(MATERIAL SUPPLIED)
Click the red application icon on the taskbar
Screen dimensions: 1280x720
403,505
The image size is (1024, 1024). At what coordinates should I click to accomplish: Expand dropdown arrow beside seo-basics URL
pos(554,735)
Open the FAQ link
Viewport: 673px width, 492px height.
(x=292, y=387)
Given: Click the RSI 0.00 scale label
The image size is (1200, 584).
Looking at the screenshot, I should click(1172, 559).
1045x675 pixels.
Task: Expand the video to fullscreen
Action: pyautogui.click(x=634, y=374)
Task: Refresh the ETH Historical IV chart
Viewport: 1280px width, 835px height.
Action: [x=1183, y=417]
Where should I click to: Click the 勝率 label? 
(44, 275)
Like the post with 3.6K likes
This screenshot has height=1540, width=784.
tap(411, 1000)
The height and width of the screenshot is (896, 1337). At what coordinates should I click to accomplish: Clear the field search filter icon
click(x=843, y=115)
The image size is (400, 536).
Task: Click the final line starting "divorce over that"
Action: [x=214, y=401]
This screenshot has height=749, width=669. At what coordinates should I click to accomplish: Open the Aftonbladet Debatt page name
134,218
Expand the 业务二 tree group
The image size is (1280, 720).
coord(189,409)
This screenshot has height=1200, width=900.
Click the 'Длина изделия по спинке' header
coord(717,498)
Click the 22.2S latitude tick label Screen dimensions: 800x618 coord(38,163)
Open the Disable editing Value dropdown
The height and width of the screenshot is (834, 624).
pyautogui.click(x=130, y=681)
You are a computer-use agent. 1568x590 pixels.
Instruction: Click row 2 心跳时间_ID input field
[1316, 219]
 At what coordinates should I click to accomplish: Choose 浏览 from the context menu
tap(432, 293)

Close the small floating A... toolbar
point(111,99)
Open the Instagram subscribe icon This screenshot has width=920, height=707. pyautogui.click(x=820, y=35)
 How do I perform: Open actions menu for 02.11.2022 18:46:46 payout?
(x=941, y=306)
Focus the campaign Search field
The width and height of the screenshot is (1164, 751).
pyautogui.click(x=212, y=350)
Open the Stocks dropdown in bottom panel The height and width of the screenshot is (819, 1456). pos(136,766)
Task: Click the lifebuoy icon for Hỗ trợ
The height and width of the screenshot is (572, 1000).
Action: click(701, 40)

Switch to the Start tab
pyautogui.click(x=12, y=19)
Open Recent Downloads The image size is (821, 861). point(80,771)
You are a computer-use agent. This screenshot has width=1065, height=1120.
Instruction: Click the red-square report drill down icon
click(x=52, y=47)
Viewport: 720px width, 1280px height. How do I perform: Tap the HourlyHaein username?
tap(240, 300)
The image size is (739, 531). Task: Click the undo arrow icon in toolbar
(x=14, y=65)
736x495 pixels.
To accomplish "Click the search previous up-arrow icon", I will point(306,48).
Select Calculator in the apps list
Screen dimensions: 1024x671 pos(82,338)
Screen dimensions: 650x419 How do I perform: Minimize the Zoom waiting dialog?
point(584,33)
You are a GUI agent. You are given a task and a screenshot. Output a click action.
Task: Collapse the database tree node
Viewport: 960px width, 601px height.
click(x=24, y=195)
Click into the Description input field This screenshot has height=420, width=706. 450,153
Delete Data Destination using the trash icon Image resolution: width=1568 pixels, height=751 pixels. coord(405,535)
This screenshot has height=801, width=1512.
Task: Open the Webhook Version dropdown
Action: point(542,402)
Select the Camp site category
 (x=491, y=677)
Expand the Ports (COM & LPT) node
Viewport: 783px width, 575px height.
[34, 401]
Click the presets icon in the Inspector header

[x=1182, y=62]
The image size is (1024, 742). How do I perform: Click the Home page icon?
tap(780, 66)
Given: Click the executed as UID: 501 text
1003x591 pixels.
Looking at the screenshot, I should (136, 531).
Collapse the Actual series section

(EXERCISE GOAL)
Copy the entire listing above line for line, without changing or leaving out anything.

(EXERCISE OUTPUT)
Click the red application icon on the taskbar
Screen dimensions: 1280x720
403,505
The image size is (1024, 1024). At what coordinates should I click to accomplish: Expand dropdown arrow beside seo-basics URL
pos(554,735)
Open the FAQ link
Viewport: 673px width, 492px height.
(x=292, y=387)
Given: Click the RSI 0.00 scale label
The image size is (1200, 584).
Looking at the screenshot, I should click(1172, 559).
1045x675 pixels.
Task: Expand the video to fullscreen
Action: pyautogui.click(x=634, y=374)
Task: Refresh the ETH Historical IV chart
Viewport: 1280px width, 835px height.
Action: [x=1183, y=417]
Where should I click to: Click the 勝率 label? 
(44, 275)
Like the post with 3.6K likes
This screenshot has height=1540, width=784.
tap(411, 1000)
The height and width of the screenshot is (896, 1337). At what coordinates should I click to accomplish: Clear the field search filter icon
click(x=843, y=115)
The image size is (400, 536).
Task: Click the final line starting "divorce over that"
Action: [x=214, y=401]
This screenshot has height=749, width=669. At what coordinates should I click to accomplish: Open the Aftonbladet Debatt page name
134,218
Expand the 业务二 tree group
The image size is (1280, 720).
coord(189,409)
This screenshot has height=1200, width=900.
Click the 'Длина изделия по спинке' header
coord(717,498)
Click the 22.2S latitude tick label Screen dimensions: 800x618 coord(38,163)
Open the Disable editing Value dropdown
The height and width of the screenshot is (834, 624).
pyautogui.click(x=130, y=681)
You are a computer-use agent. 1568x590 pixels.
Instruction: Click row 2 心跳时间_ID input field
[1316, 219]
 At what coordinates should I click to accomplish: Choose 浏览 from the context menu
tap(432, 293)

Close the small floating A... toolbar
point(111,99)
Open the Instagram subscribe icon This screenshot has width=920, height=707. pyautogui.click(x=820, y=35)
 How do I perform: Open actions menu for 02.11.2022 18:46:46 payout?
(x=941, y=306)
Focus the campaign Search field
The width and height of the screenshot is (1164, 751).
pyautogui.click(x=212, y=350)
Open the Stocks dropdown in bottom panel The height and width of the screenshot is (819, 1456). pos(136,766)
Task: Click the lifebuoy icon for Hỗ trợ
The height and width of the screenshot is (572, 1000).
Action: click(701, 40)

Switch to the Start tab
pyautogui.click(x=12, y=19)
Open Recent Downloads The image size is (821, 861). point(80,771)
You are a computer-use agent. This screenshot has width=1065, height=1120.
Instruction: Click the red-square report drill down icon
click(x=52, y=47)
Viewport: 720px width, 1280px height. How do I perform: Tap the HourlyHaein username?
tap(240, 300)
The image size is (739, 531). Task: Click the undo arrow icon in toolbar
(x=14, y=65)
736x495 pixels.
To accomplish "Click the search previous up-arrow icon", I will point(306,48).
Select Calculator in the apps list
Screen dimensions: 1024x671 pos(82,338)
Screen dimensions: 650x419 How do I perform: Minimize the Zoom waiting dialog?
point(584,33)
You are a GUI agent. You are given a task and a screenshot. Output a click action.
Task: Collapse the database tree node
Viewport: 960px width, 601px height.
click(x=24, y=195)
Click into the Description input field This screenshot has height=420, width=706. 450,153
Delete Data Destination using the trash icon Image resolution: width=1568 pixels, height=751 pixels. coord(405,535)
This screenshot has height=801, width=1512.
Task: Open the Webhook Version dropdown
Action: point(542,402)
Select the Camp site category
 (x=491, y=677)
Expand the Ports (COM & LPT) node
Viewport: 783px width, 575px height.
[34, 401]
Click the presets icon in the Inspector header

[x=1182, y=62]
The image size is (1024, 742). How do I perform: Click the Home page icon?
tap(780, 66)
Given: Click the executed as UID: 501 text
1003x591 pixels.
Looking at the screenshot, I should (136, 531).
Collapse the Actual series section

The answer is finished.